Алексей послушно отвернулся, думая, что попал, кажется, из огня да в полымя. Ему было понятно, что он опрометчиво связался с матерым преступником и превратился из легкомысленного разгильдяя в соучастника настоящего преступления: взлома сейфа, где находятся секретные материалы! И что у него нет иного выхода, поскольку это преступление – последний шанс спасти свою честь и жизнь. И этот невзрачный медвежатник Макс – его единственный спаситель. Сам черт не смог бы выдумать такое! И что если их кто-нибудь застукает сейчас, то расстрела обоим не избежать – как совершающим групповое преступление… И что…
Додумать он не успел, потому что раздался странный щелчок, и Макс сказал:
– Можете повернуться, герр майор. Суп сварен. Не понимаю, как вы с такими сейфами выиграли войну…
Захаров обернулся и не поверил своим глазам и своему счастью. Сейф был широко раскрыт, и на его верхней полке одиноко лежал засургученный секретный пакет. А Макс аккуратно укладывал в коробочку дефицитные спички. Он казался разочарованным: из-за такой чепухи столько шума… Он-то ожидал увидеть в сейфе что-нибудь ценное. А впрочем, кто поймет этих русских…
Алексей мгновенно переложил все содержимое в запасной сейф, тщательно закрыл его и опечатал, а ключ спрятал во внутренний карман кителя и, не доверяя пуговице, застегнул его еще и английской булавкой. Макс наблюдал за действиями молодого офицера и одобрительно кивал головой, как бы говоря про себя: “Правильно, правильно, герр майор. Если эти бумажки представляют для вас такую ценность, то берегите их как следует. А на мою помощь больше не рассчитывайте”. А вслух сказал:
– Наверное, маэстро Краузе прав: Бог всегда на вашей стороне, хотел бы я знать, почему… Может быть, Ему безбожники больше нравятся: они, по крайней мере, не лицемерят…
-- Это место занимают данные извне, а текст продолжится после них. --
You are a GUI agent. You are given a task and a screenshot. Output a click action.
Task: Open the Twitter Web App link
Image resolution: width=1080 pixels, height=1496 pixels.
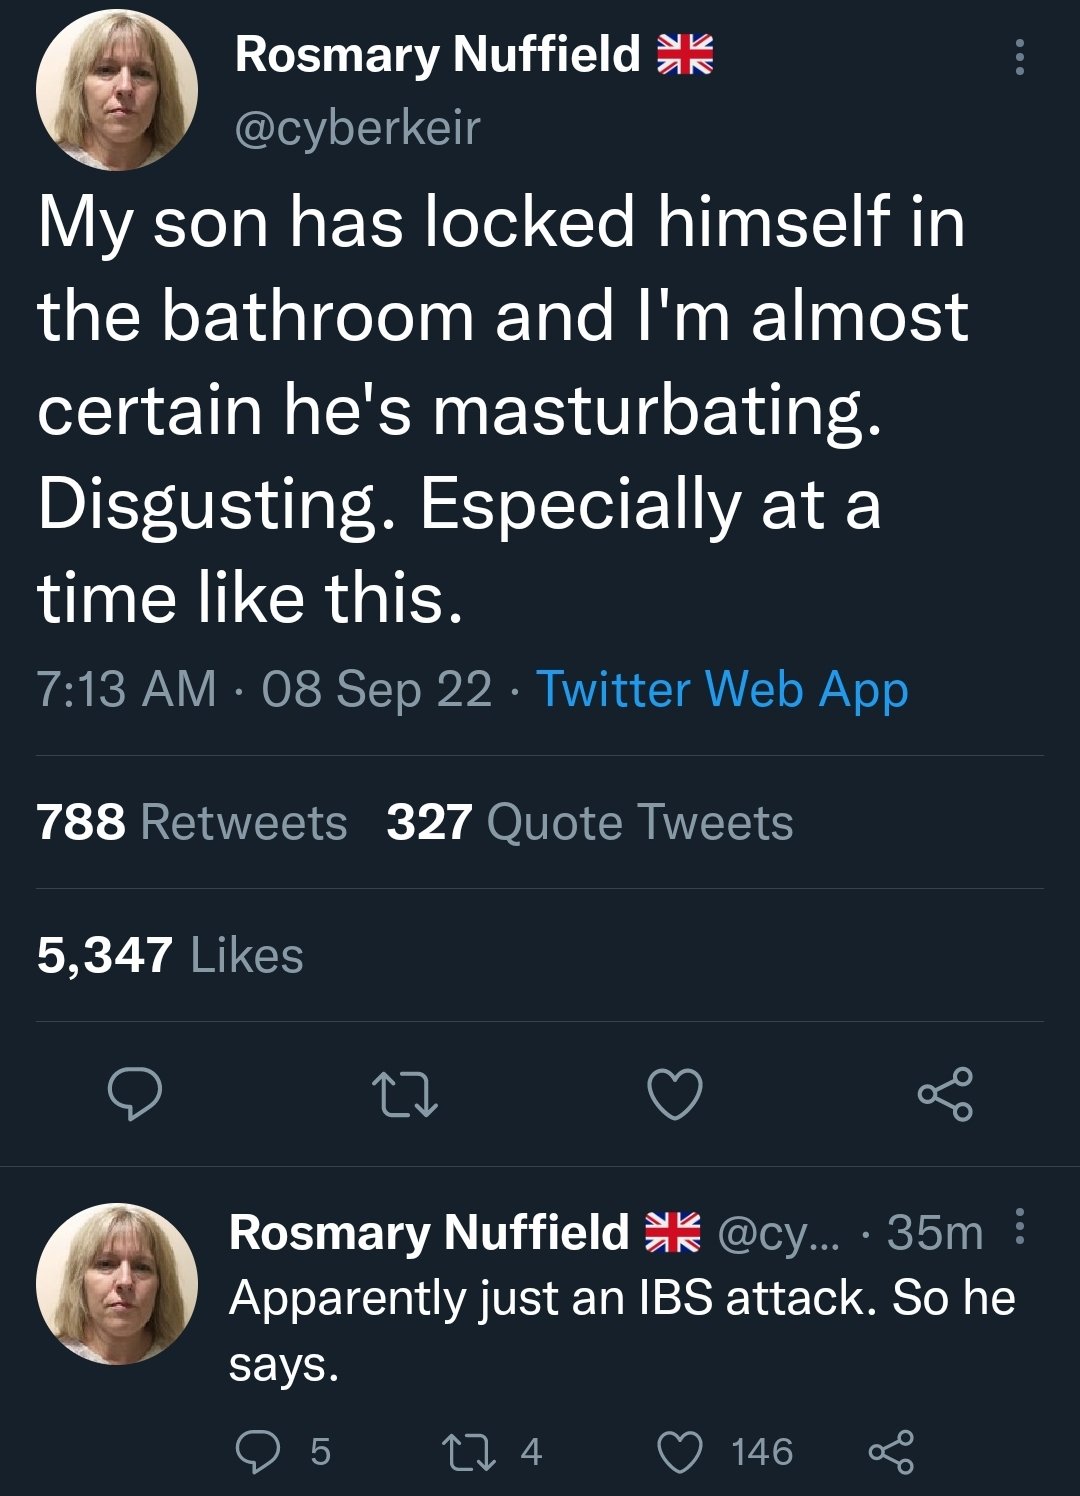click(x=722, y=689)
Вскоре они спустились на берег. Макс тащил мешок с консервами и шнапсом, скособочившись от тяжести.
– Давайте я помогу вам, – предложил Алексей. На радостях он был готов тащить не только мешок, но и нести на руках своего тщедушного благодетеля-рецидивиста.
– Ах, что вы… Мне не хватало только огласки, что русский офицер работал носильщиком у старого Макса. Прощайте, герр майор, и забудьте обо мне навсегда.
Алексей Захаров вернулся на корабль. По-прежнему светило яркое, но уже по-летнему жаркое солнце. И по-прежнему ветерок приносил то речную прохладу и свежесть, то сложные городские запахи. Величественно устремлял свои воды прозванный голубым Дунай. Та самая огромная река, которая еще недавно казалась роковой, похоронившей на своем илистом дне все надежды Алексея. А сейчас Дунай олицетворял покой и уверенность, что теперь уж точно все будет хорошо.
Безоблачное небо, которое, казалось, не знало, что такое воздушные бои и разрывы зенитных снарядов, безмятежно отражалось в воде. Солнечные зайчики скользили по волнам, то сходились, то расходились, образуя сложный и подвижный калейдоскопический узор.
И вдруг Алексей подумал, что, может быть, действительно есть Бог, а если не Бог, так судьба или еще что-то неведомое, подвергшее его жестокому испытанию, а потом пришедшее на помощь. “Страшен сон, да милостив Бог!” – любила говорить его бабушка. А впрочем, после такой передряги можно было во что угодно поверить. И значит, нужно забыть о случившемся сегодня, как о многих военных кошмарах, а то и до мира не доживешь. Забыть, забыть, забыть, навсегда вычеркнуть из памяти.